Alfred Kazin. A Tribute // Nabokov. Critisism, reminiscences, translations and tributes. L.: Weidenfeld and Nicolson, 1971. P. 364–365
(перевод Н. Казаковой)
Джойс Кэрол Оутс{234}
Субъективный взгляд на Набокова
Мир искусства являет нам ошеломляющее богатство художнических индивидуальностей, самораскрывающихся в необозримом множестве стилей. Одни творческие индивидуальности так прочно укоренены в конкретном месте и времени, что их воплощаемое в искусстве «я» не мыслится иначе, нежели проекция эпохи, в которую они живут и творят; другие, напротив, с не меньшей решительностью дистанцируются от того или иного момента во времени и пространстве. На одном из полюсов высится чисто американская индивидуальность Уолта Уитмена, чья «Песнь о себе» менее всего похожа на песнь о нем самом; на противоположном — фигура Сэмюэла Беккета, чьи романы-монологи, бесспорно, воплощают в себе некое конкретное «я», но «я», почти лишенное опознаваемых черт и при этом погруженное в реальность, предельно остраненную от «мира», какой мы привычно видим вокруг себя. Набоков, разумеется, стоит ближе к Беккету, однако гений его обладает несравненно большей завораживающей силой.
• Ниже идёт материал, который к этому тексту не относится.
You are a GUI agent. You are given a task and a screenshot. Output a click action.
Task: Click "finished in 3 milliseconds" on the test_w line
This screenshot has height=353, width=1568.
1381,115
Ибо гению Набокова свойственна способность неутомимо — подчас озадачивая читателя — вторгаться в мир в поисках красивых видов, впечатляющих звуков, слов, знаков, беззастенчиво использовать этот мир в целях, ведомых ему одному, буквально перетряхивать его, стремясь освободить от мельчайшего налета того, что сам Набоков презрительно назвал бы «банальной», несубъективной реальностью.